◆ Task description: Starting at the line that contains "Image resolution: width=1220" and ending at the end of the listing, reproduce those lines with "screenshot" swapped for "capture" and everything else unchanged. Omit the pictures.

[start of Data for this task]

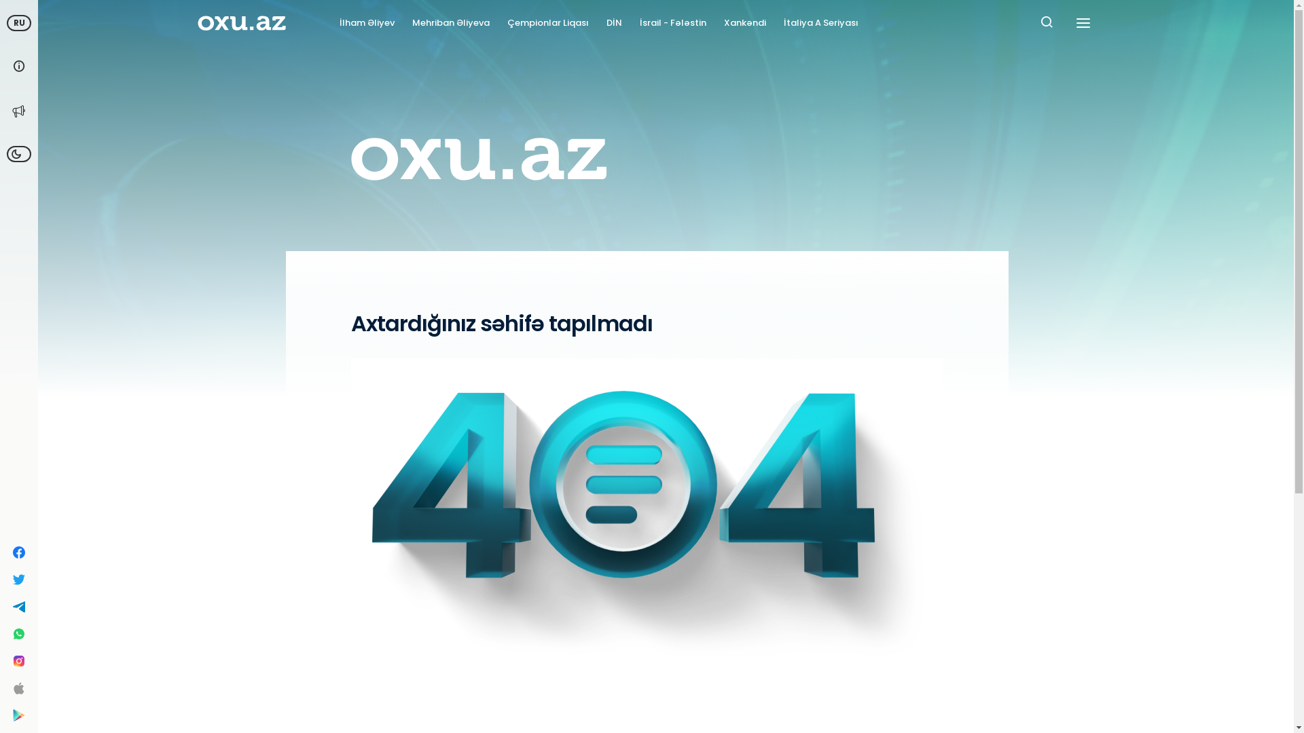 Image resolution: width=1304 pixels, height=733 pixels. Describe the element at coordinates (19, 23) in the screenshot. I see `'RU'` at that location.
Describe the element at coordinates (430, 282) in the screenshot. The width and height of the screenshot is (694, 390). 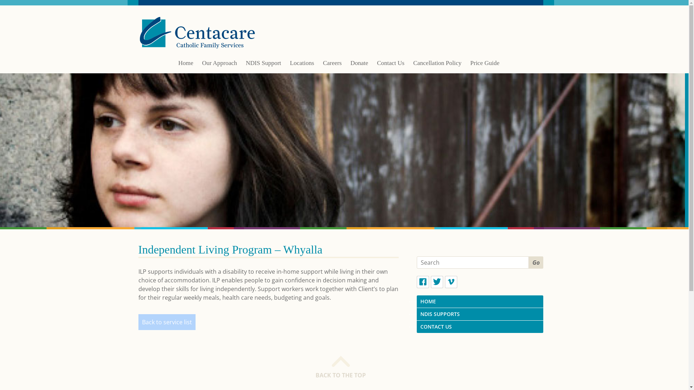
I see `'Twitter'` at that location.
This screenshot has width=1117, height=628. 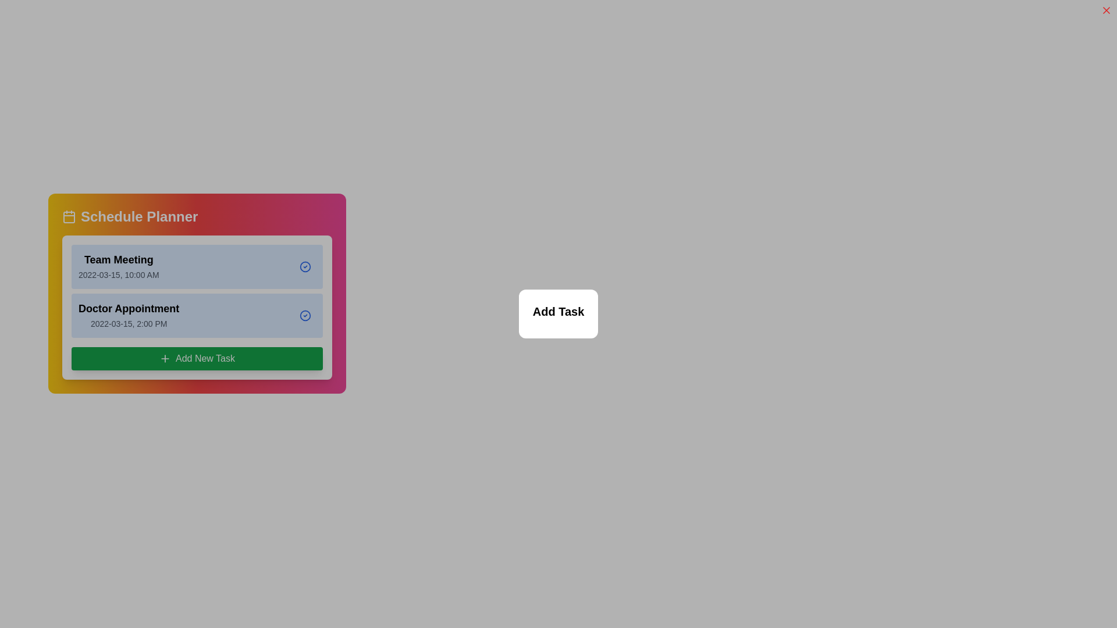 What do you see at coordinates (1106, 10) in the screenshot?
I see `the cross-shaped icon in the upper-right corner of the interface` at bounding box center [1106, 10].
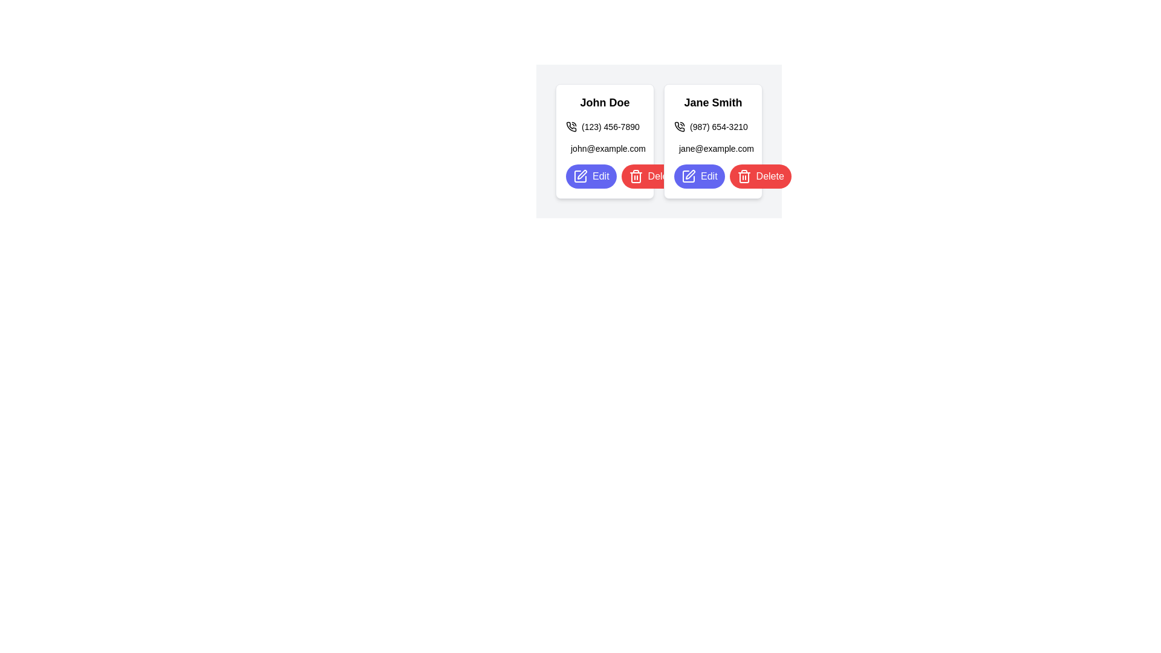  Describe the element at coordinates (580, 177) in the screenshot. I see `the pen icon with a thin white outline on a blue circular background` at that location.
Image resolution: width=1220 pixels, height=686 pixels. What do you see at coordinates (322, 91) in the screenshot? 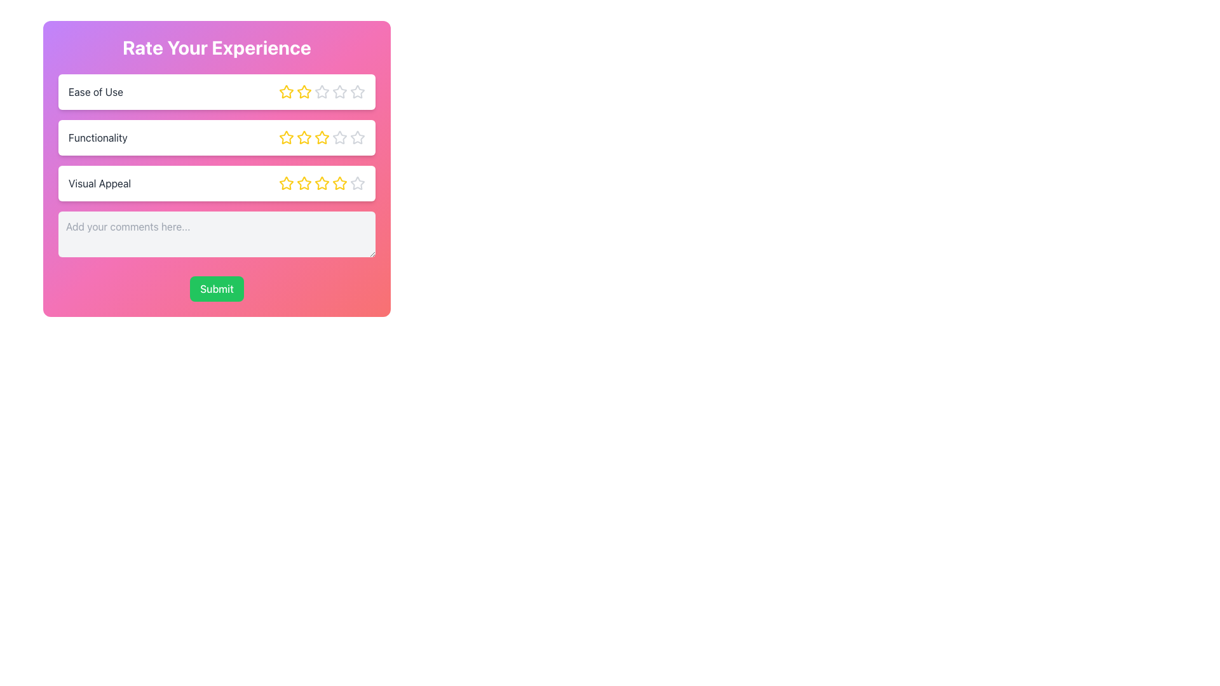
I see `the third star in the 5-star rating system next to the text 'Ease of Use'` at bounding box center [322, 91].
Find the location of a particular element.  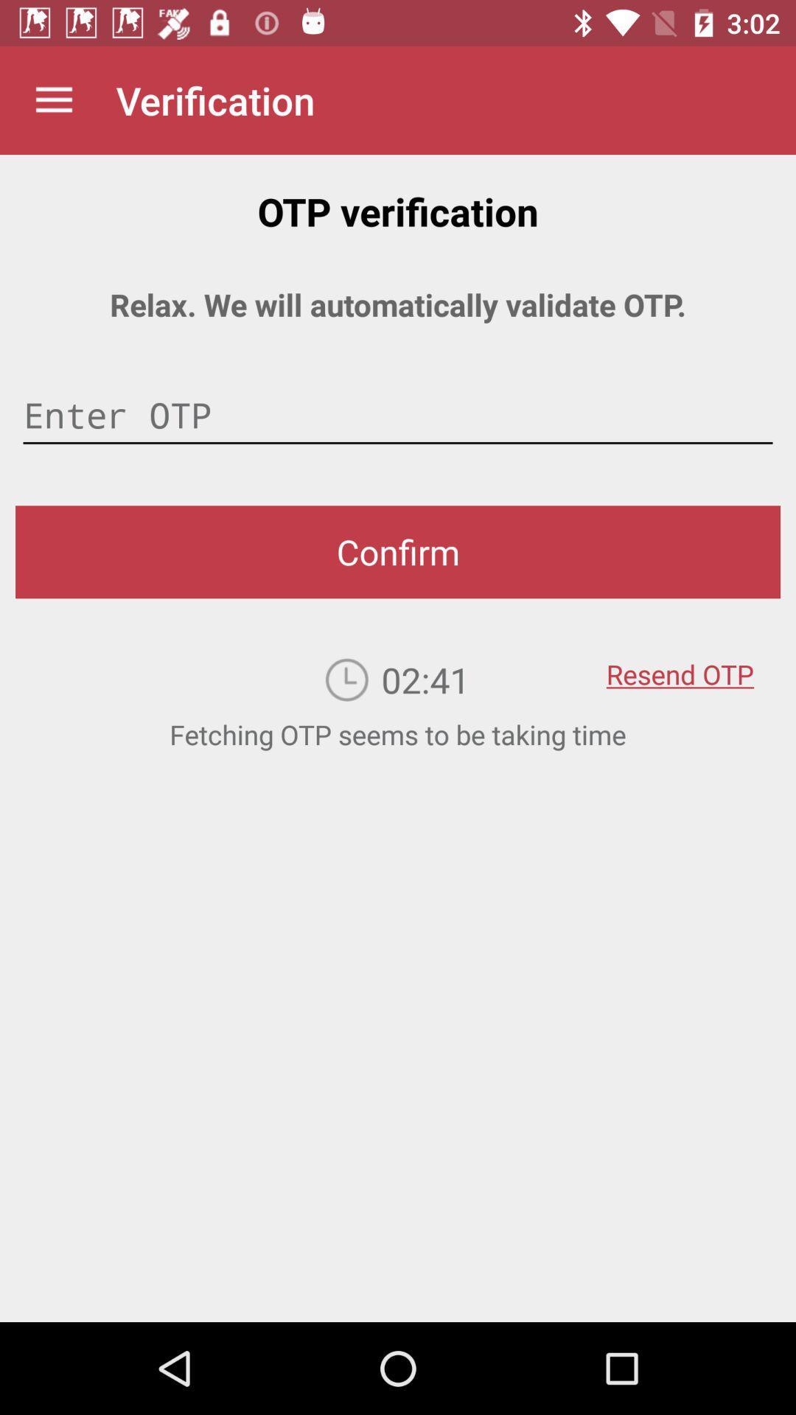

the icon next to 02:40 is located at coordinates (680, 664).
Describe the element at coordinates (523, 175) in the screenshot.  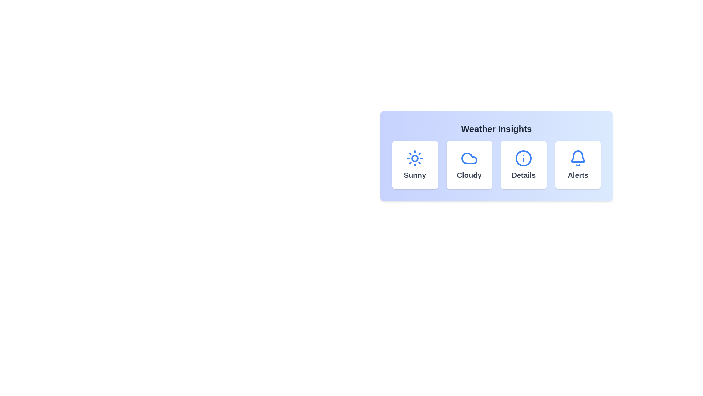
I see `the 'Details' text label, which is bold and large, centered beneath an 'info' icon in the 'Weather Insights' section` at that location.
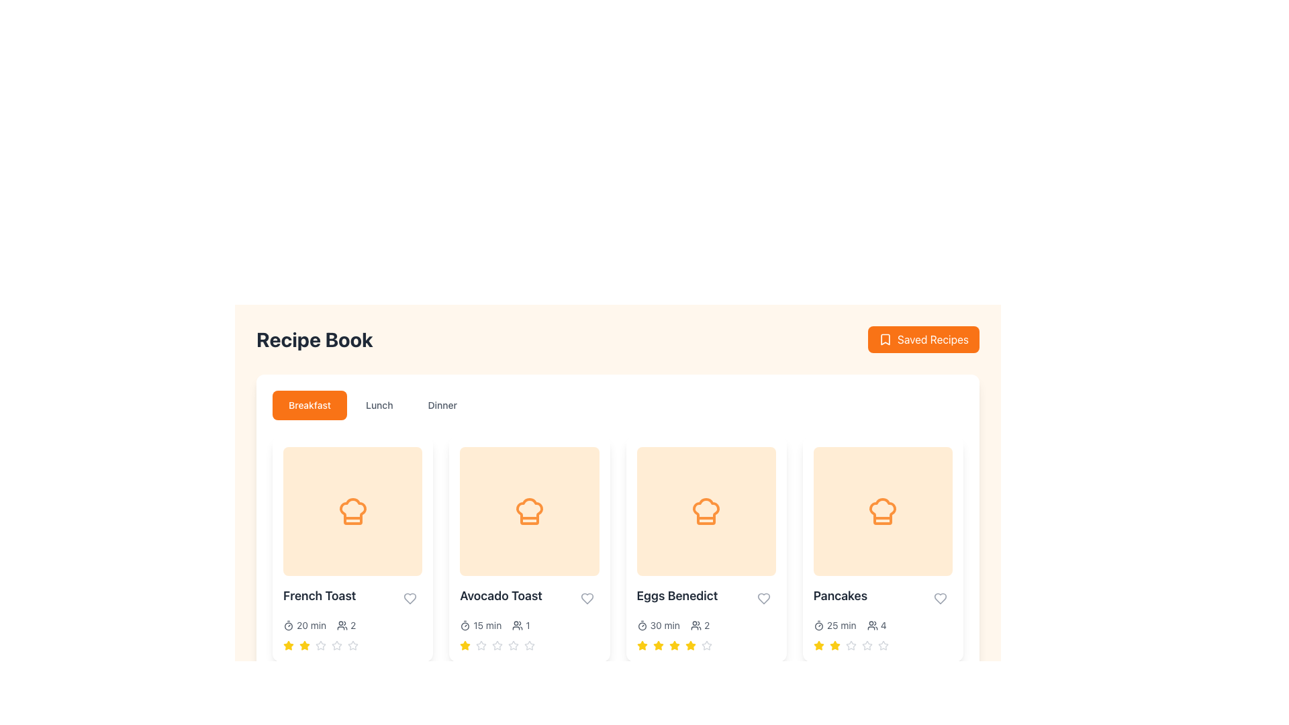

[end of Data for this task]

◆ Final result:
Image resolution: width=1220 pixels, height=686 pixels. What do you see at coordinates (322, 91) in the capture? 
I see `the third star in the 5-star rating system next to the text 'Ease of Use'` at bounding box center [322, 91].
Find the location of a particular element.  

the icon next to 02:40 is located at coordinates (680, 664).
Describe the element at coordinates (523, 175) in the capture.  
I see `the 'Details' text label, which is bold and large, centered beneath an 'info' icon in the 'Weather Insights' section` at that location.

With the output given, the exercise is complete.